TASK BRIEF:
Restate verbatim the span of lines below between the line with "Where should I" and the line with "This screenshot has height=514, width=1065.", including those two lines, and only that span.

MATERIAL FOR THIS EXERCISE:
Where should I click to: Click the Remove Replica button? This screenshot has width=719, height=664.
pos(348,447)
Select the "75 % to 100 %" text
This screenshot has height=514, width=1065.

--

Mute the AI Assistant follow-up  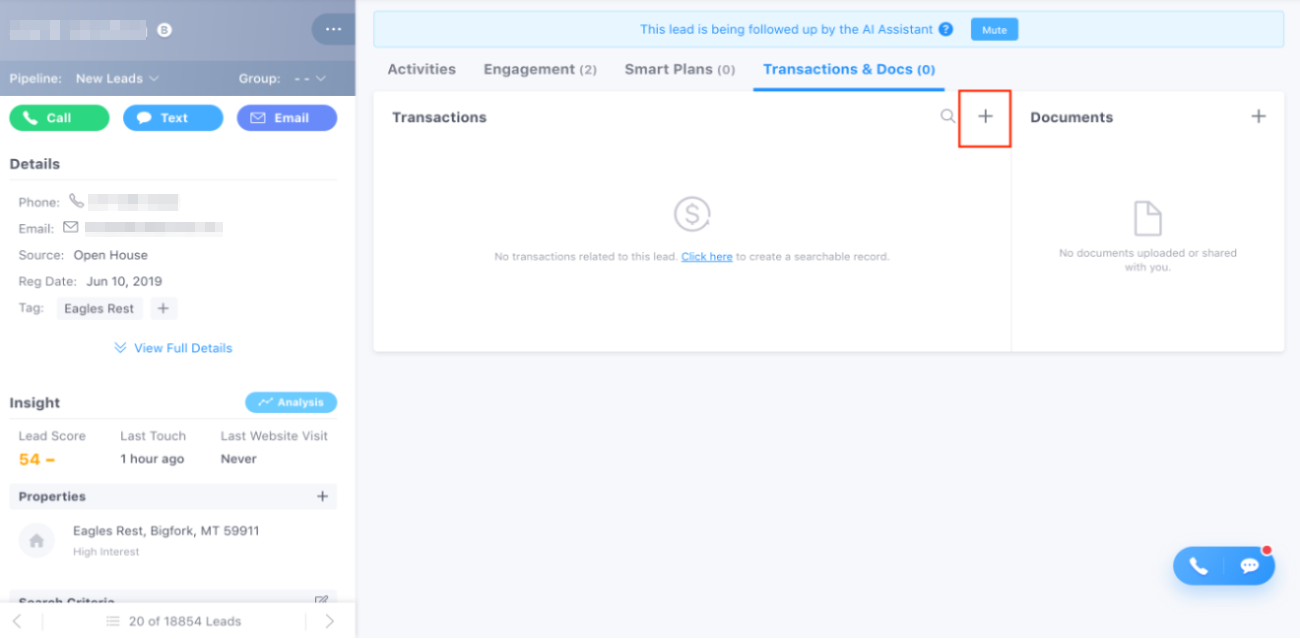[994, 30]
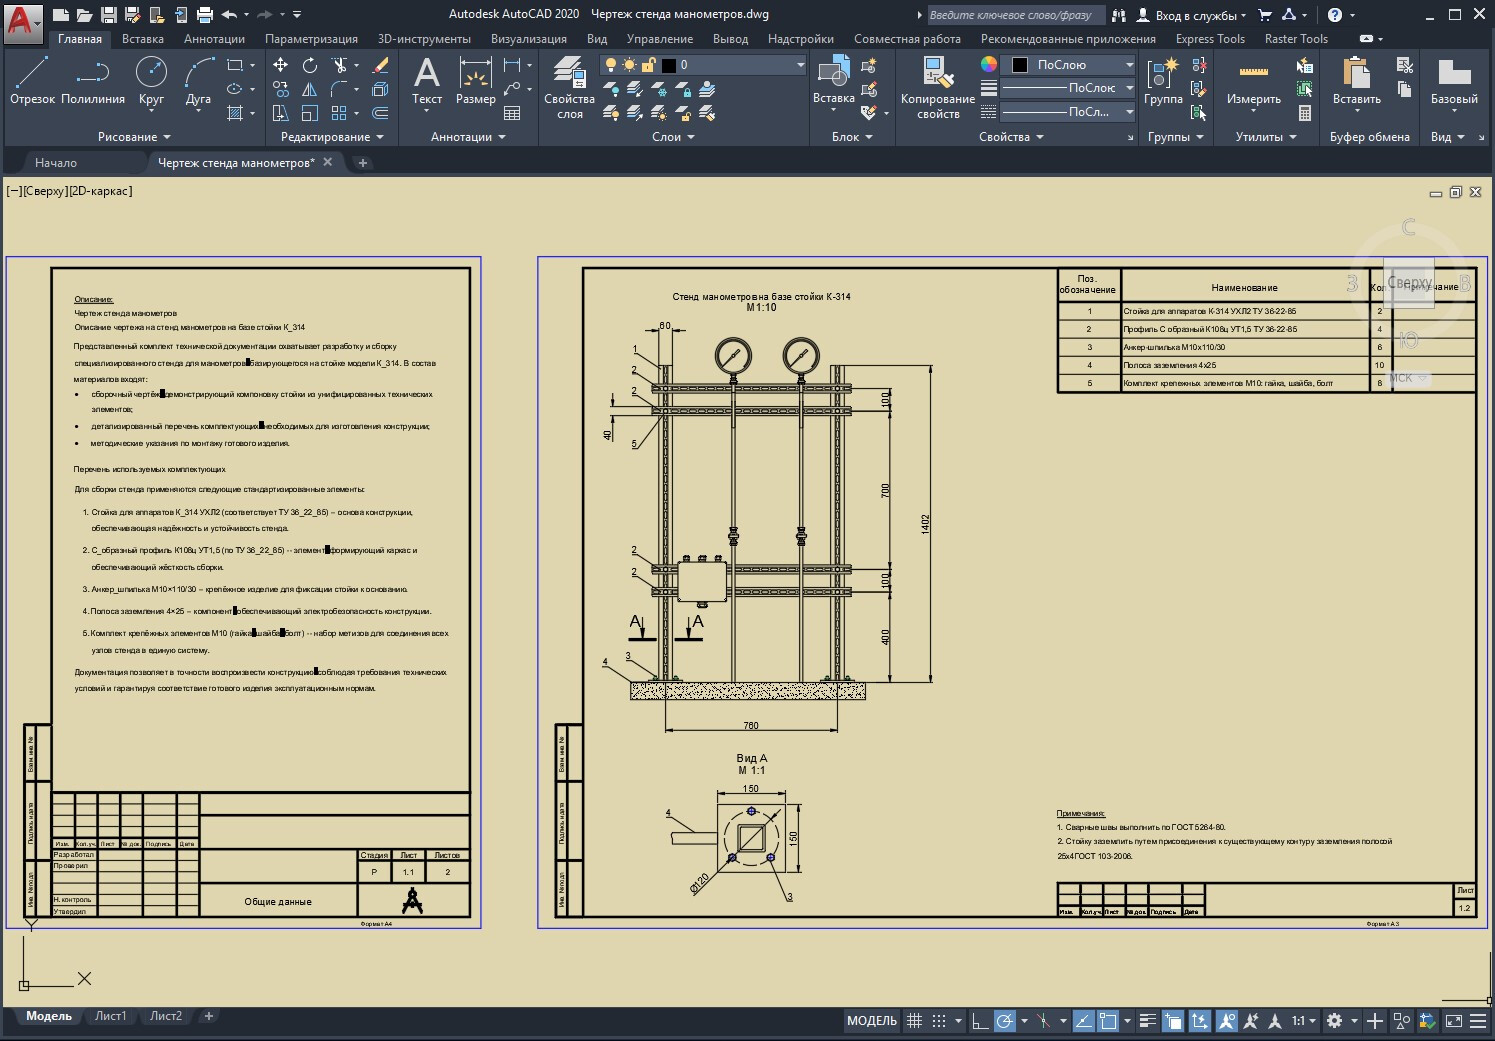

FINISHED TASK:
Where should I click to: Click the Remove Replica button? This screenshot has width=719, height=664.
pos(348,447)
Select the "75 % to 100 %" text
This screenshot has height=514, width=1065.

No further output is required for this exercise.